One of my favorite Hindi terms is “ghar ka khaana.” It literally means “home food,” but it also encompasses the singular joy and unfussiness of meals made in your own kitchen — the dishes that remind you of childhood, the ones you won’t often find in restaurants.
My quintessential ghar ka khaana? Dal.
To make dal feels like an alchemical feat, watching the pebbly lentils turn creamy, starchy and golden with turmeric. I love the sizzle of the hot, spiced ghee when it is poured into the lentils, the way that dal envelops a bowl of rice like a hug. The first time I published my mother’s recipes for dal in my cookbook, “Indian-ish,” it felt as if I was letting people in on a secret — a solution to their weeknight dinner woes, courtesy of my ancestors.

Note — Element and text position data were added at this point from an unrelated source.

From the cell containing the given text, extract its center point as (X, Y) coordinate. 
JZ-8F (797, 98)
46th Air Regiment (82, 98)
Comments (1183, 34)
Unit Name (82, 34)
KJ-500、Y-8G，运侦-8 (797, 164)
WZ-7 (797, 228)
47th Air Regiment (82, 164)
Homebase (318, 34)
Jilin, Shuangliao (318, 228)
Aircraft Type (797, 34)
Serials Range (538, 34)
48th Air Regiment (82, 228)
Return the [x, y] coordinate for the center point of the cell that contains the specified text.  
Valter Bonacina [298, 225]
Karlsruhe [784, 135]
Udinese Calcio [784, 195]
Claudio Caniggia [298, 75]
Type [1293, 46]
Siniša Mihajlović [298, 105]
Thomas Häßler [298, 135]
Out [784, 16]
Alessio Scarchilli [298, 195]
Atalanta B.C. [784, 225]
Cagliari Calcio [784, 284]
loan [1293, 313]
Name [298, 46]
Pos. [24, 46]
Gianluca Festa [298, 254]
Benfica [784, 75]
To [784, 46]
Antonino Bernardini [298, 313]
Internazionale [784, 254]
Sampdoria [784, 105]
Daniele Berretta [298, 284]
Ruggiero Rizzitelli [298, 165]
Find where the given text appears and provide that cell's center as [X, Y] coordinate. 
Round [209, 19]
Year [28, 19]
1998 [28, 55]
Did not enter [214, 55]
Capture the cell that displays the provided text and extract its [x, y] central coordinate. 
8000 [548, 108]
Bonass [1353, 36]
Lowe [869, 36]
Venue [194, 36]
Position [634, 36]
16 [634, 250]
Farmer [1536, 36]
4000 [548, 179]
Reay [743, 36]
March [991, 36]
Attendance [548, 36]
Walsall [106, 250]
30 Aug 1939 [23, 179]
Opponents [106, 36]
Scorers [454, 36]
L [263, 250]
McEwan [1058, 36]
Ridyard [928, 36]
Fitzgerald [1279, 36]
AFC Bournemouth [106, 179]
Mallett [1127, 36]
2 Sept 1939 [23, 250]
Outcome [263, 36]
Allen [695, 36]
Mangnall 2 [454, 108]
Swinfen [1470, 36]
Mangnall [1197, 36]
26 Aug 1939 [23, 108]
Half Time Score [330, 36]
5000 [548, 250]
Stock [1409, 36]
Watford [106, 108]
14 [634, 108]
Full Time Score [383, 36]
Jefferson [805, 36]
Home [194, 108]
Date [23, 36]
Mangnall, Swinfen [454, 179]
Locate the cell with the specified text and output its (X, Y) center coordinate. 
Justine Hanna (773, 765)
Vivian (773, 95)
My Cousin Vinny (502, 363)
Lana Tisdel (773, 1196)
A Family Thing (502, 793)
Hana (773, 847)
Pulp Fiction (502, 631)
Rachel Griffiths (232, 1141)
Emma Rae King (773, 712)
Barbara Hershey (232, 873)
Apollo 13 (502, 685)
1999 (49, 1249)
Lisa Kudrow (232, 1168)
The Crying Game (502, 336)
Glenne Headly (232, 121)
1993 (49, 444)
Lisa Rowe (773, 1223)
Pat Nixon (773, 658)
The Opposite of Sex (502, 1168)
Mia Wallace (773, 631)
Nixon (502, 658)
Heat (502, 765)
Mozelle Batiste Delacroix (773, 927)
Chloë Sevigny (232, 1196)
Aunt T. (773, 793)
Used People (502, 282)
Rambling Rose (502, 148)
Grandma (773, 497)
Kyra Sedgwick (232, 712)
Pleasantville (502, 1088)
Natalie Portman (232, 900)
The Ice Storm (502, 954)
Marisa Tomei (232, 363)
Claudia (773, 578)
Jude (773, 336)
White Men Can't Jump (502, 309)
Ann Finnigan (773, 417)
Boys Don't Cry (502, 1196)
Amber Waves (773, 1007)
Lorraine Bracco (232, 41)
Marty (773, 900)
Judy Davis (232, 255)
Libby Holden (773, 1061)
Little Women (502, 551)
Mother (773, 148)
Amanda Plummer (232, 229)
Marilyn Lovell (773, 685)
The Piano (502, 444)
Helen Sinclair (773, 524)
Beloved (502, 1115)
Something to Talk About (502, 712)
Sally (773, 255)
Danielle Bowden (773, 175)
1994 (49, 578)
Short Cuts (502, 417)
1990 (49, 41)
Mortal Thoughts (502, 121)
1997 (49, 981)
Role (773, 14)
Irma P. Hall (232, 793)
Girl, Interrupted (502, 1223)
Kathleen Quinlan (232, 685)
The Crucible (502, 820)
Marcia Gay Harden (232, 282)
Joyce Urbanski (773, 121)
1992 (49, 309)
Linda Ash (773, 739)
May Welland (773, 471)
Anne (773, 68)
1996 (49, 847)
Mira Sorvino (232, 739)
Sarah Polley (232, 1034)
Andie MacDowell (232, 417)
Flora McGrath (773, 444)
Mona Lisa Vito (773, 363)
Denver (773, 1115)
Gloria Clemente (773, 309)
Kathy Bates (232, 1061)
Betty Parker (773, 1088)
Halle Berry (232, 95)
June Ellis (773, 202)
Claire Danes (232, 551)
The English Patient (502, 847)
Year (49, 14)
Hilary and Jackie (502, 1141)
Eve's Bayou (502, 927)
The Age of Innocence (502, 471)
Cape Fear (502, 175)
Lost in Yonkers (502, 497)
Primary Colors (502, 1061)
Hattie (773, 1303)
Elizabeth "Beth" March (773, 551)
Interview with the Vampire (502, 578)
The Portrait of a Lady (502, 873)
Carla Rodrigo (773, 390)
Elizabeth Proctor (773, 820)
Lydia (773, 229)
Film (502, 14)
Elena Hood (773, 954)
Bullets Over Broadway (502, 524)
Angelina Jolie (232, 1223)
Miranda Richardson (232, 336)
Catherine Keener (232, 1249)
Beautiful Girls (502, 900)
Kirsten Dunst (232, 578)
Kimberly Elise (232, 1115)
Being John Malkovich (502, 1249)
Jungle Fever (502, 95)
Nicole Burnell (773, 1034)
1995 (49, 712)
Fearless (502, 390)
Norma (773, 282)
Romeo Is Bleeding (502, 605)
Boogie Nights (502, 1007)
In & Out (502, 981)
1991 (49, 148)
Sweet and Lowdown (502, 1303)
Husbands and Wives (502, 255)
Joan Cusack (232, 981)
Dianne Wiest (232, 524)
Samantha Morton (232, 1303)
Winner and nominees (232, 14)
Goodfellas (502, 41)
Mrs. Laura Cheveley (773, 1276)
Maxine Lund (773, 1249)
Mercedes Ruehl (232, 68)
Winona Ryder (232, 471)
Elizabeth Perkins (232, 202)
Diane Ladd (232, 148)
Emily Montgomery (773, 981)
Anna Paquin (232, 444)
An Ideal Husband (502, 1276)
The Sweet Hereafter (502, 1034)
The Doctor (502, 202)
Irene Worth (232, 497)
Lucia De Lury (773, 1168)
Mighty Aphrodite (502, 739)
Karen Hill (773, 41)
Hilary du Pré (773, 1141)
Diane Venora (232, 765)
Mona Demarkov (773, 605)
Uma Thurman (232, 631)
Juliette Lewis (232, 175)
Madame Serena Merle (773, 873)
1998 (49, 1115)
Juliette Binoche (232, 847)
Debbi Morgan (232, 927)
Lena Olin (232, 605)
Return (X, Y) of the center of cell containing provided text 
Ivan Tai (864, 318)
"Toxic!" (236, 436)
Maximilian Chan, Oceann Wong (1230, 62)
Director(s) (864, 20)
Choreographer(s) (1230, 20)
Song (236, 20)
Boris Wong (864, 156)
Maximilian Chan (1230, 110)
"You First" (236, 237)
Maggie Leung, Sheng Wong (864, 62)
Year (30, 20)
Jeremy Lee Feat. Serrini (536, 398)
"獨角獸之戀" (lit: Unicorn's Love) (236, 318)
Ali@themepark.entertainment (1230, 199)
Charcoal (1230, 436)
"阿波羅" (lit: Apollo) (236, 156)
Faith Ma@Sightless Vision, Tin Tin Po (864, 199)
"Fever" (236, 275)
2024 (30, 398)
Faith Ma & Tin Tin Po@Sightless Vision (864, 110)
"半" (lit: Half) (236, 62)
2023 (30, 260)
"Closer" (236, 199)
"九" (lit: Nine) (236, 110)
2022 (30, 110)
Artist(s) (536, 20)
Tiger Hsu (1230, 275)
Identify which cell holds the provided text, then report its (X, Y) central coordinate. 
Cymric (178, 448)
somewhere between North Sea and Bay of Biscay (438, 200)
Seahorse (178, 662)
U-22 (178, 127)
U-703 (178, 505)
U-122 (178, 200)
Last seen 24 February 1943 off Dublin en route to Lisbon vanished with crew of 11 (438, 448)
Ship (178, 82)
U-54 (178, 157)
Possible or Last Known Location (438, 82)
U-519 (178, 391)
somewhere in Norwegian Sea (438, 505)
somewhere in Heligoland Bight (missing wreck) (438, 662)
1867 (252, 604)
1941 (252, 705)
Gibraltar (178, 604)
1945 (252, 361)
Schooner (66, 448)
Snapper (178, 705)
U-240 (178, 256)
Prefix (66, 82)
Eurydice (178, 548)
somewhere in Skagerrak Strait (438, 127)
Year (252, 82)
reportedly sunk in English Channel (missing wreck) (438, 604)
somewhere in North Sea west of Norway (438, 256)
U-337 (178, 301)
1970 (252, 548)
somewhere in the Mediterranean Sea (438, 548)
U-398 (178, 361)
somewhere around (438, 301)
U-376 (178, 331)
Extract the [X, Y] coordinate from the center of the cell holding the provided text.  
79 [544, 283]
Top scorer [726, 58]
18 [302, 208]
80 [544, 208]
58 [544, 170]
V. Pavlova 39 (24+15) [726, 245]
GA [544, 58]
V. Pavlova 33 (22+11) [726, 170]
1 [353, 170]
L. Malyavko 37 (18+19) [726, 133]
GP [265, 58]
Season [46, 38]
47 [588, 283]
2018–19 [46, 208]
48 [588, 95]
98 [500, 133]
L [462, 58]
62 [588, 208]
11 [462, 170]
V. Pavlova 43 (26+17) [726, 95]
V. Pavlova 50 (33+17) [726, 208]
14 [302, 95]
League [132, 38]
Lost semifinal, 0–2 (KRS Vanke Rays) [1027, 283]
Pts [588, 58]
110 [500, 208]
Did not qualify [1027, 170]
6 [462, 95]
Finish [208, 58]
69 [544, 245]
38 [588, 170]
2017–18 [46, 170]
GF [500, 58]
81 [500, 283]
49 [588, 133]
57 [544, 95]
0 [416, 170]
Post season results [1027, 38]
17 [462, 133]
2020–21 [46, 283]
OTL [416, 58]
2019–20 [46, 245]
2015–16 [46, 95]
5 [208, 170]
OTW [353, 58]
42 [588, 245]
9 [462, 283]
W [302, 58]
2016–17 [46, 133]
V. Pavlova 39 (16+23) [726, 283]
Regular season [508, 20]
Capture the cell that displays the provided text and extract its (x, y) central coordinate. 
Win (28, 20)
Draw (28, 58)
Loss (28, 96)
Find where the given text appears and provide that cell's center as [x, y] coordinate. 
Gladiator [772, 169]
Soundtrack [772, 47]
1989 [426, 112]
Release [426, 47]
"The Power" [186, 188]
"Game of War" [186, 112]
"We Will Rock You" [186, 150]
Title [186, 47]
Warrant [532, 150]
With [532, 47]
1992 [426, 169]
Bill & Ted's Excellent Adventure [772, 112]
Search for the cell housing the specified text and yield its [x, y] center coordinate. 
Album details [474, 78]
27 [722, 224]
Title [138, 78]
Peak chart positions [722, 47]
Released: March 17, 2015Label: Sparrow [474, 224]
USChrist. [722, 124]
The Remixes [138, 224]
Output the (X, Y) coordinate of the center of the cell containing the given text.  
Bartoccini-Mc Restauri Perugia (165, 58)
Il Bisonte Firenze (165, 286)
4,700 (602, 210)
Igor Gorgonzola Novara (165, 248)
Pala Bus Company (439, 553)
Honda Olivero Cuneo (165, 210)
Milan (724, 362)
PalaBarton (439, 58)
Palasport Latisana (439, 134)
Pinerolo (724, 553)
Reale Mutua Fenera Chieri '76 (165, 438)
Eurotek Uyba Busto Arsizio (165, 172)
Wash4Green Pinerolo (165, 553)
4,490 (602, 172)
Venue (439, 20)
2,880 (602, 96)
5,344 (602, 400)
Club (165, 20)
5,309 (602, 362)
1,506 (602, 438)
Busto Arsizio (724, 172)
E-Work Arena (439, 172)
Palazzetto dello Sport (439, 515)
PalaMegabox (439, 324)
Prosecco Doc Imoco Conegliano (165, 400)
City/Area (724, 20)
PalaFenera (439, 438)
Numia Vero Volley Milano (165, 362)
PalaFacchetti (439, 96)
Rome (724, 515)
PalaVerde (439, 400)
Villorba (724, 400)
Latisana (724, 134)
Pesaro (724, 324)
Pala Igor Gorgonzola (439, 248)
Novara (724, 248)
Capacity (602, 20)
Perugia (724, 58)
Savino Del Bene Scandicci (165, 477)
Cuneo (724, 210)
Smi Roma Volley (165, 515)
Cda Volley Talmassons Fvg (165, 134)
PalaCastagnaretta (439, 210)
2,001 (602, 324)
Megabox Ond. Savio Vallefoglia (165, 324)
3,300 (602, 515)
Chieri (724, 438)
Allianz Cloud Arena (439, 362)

Across South Asia and its diaspora, dal — which refers to both the legumes and the finished dish — is inherently linked to comfort, whether simmered with coconut milk, sweetened with a little jaggery or topped with crisp curry leaves.
In interviews, many people said it was the first food they fed to their children. The meal they missed most when they went off to college. The dish they break Ramadan fasts with. The first thing they learned to cook from their mother, who insisted on providing preparation times in whistles of a pressure cooker rather than minutes.